Flags can appear, with growing priority,
- in files, with judgement keyword ``flags``
  and without dash (``-``)
- as flags to ``gf`` when invoked, with dash
- as flags to various GF commands, with dash


Some common flags used in grammars:
```
startcat=cat    use this category as default 

lexer=literals  int and string literals recognized
lexer=code      like program code
lexer=text      like text: spacing, capitals
lexer=textlit   text, unknowns as string lits

unlexer=code    like program code
unlexer=codelit code, remove string lit quotes
unlexer=text    like text: punctuation, capitals
unlexer=textlit text, remove string lit quotes
unlexer=concat  remove all spaces
unlexer=bind    remove spaces around "&+"

optimize=values    good for lexicon concrete
optimize=all_subs  best for almost any concrete
optimize=all       usually good for resource
optimize=noexpand  for resource, if =all too big
```
For the full set of flags, use on-line ``h -flag``.



==File paths==

Colon-separated lists of search directories tried in the
given order: 
```
--# -path=.:../abstract:../common:prelude
```
This can be (in order of growing preference), as
first line in the top file, as flag to ``gf``
when invoked, or as flag to the ``i`` command.
The prefix ``--#`` is used only in files.
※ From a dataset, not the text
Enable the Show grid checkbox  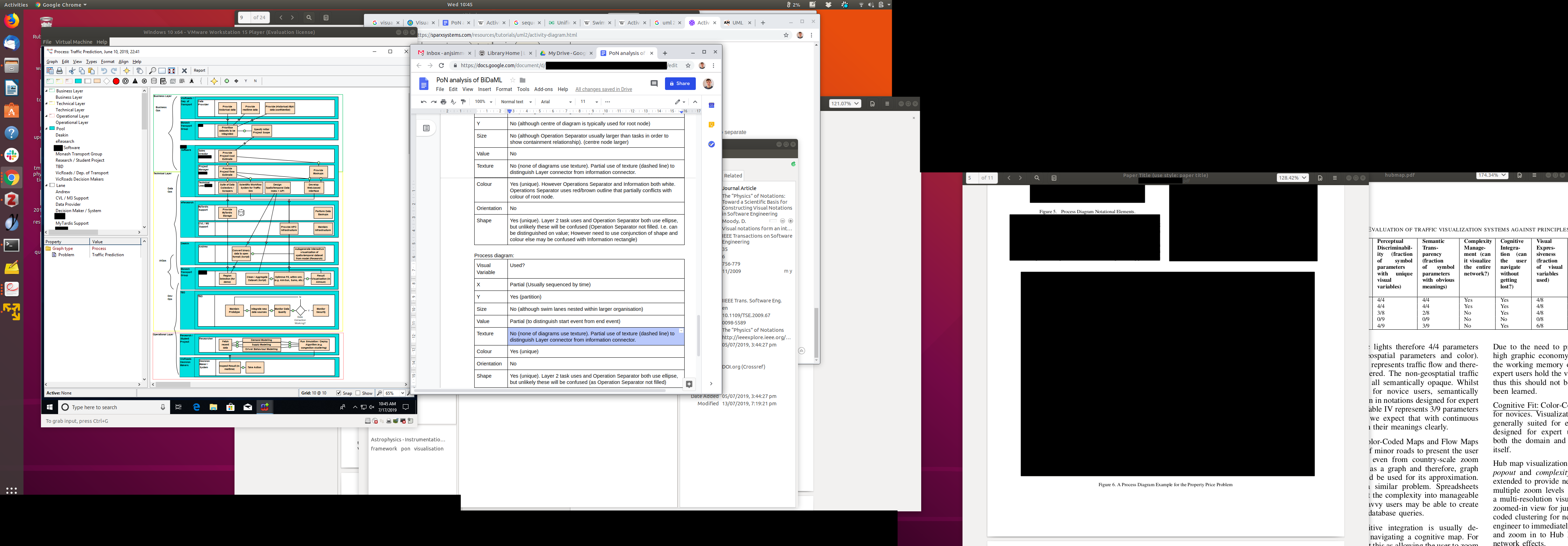(358, 393)
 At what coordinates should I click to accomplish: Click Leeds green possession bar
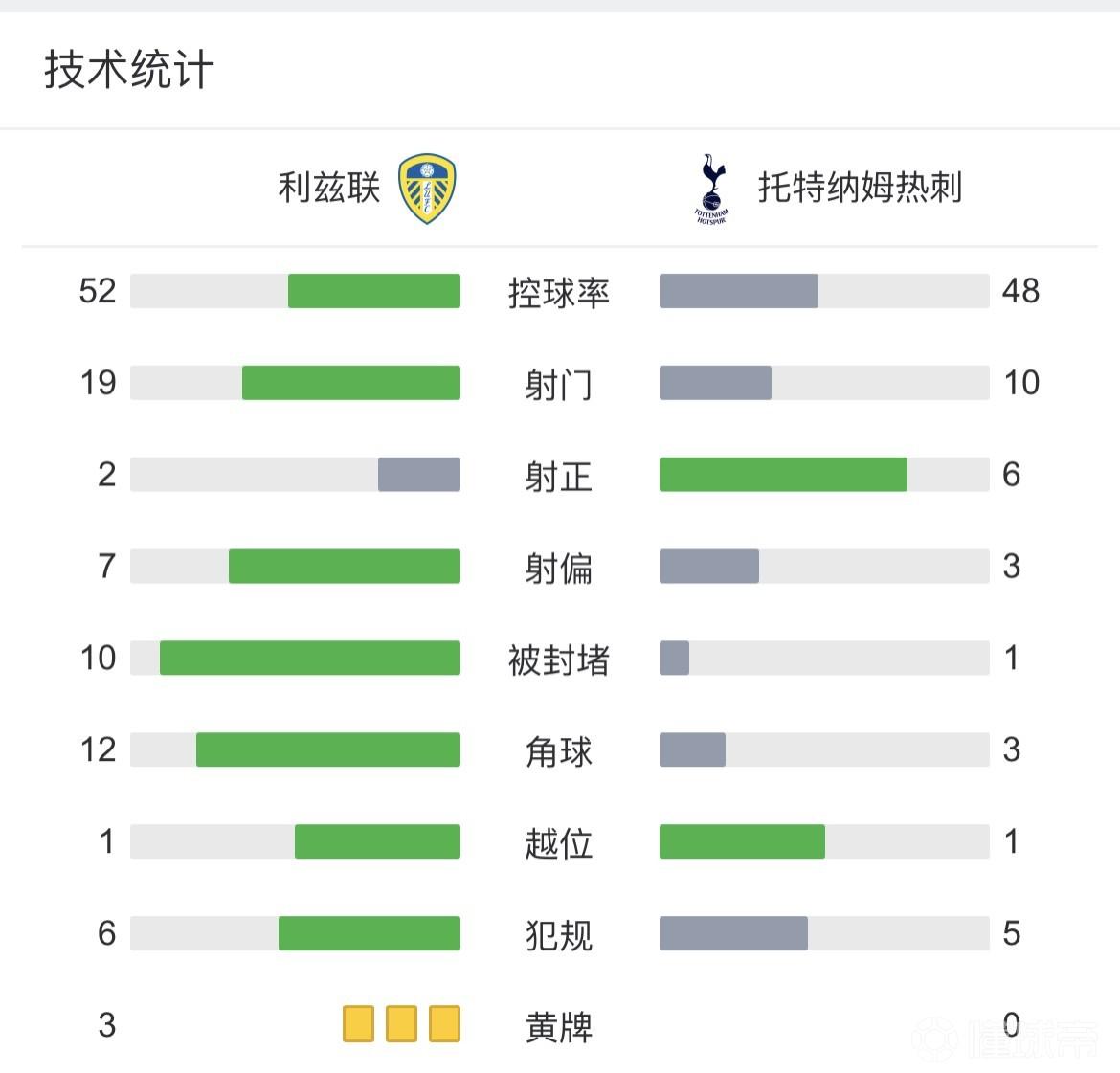pyautogui.click(x=374, y=291)
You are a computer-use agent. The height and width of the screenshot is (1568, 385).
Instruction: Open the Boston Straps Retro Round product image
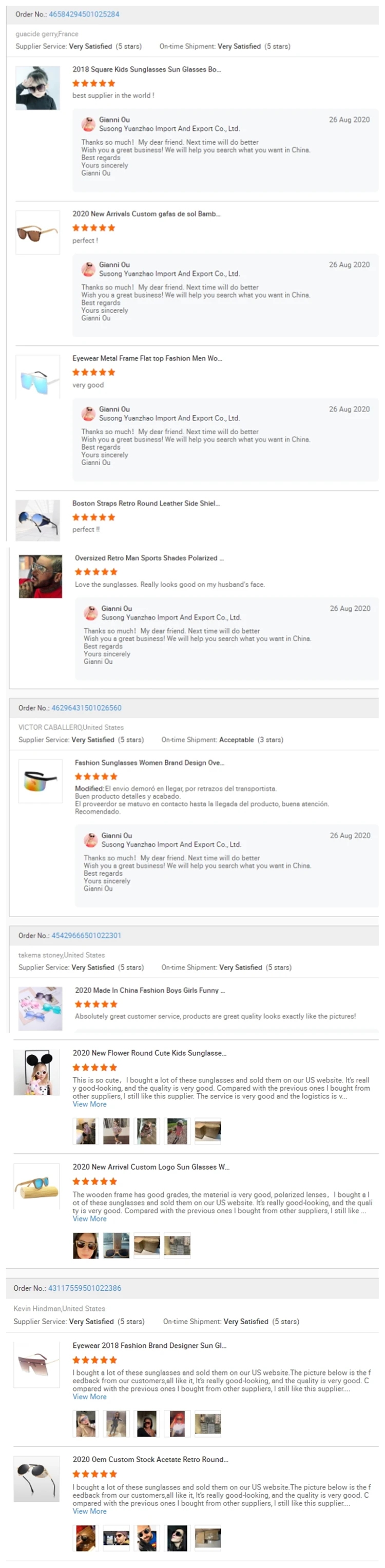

If the variabls ``GF_LIB_PATH`` is defined, its
value is automatically prefixed to each directory to
extend the original search path.


==Alternative grammar formats==

**Old GF** (before GF 2.0): 
all judgements in any kinds of modules,
division into files uses ``include``s.
A file ``Foo.gf`` is recognized as the old format
if it lacks a module header. 

**Context-free** (file ``foo.cf``). The form of rules is
```
  Fun. Cat ::= Cat "tok" Cat ;
```
where ``Fun`` is optional. Rules must be one per line.
The RHS can be empty.

**Extended BNF** (file ``foo.ebnf``). The form of rules is
```
  Cat ::= Reg ;
```
where ``Reg`` is a regular expression of categories
and quoted tokens:
```
  T U, T|U, T*, T+, T? 
``` 
The RHS can also be empty.
Rule labels are generated automatically.


**Probabilistic grammars** (not a separate format).
You can set the probability of a function ``f`` (in its value category) by
```
--# prob f 0.009
```
These are put into a file given to GF using the ``probs=File`` flag
on command line. This file can be the grammar file itself.

**Example-based grammars**  (file ``foo.gfe``). Expressions of the form
```
in Mo.Cat "example string"
```
are preprocessed by using a parser given by the flag 
```
--# resource=File
```
and the result is written to ``foo.gf``.


==References==

[GF Homepage http://www.cs.chalmers.se/~aarne/GF/]

A. Ranta, Grammatical Framework: A Type-Theoretical Grammar Formalism.
//The Journal of Functional Programming//, vol. 14:2. 2004, pp. 145-189.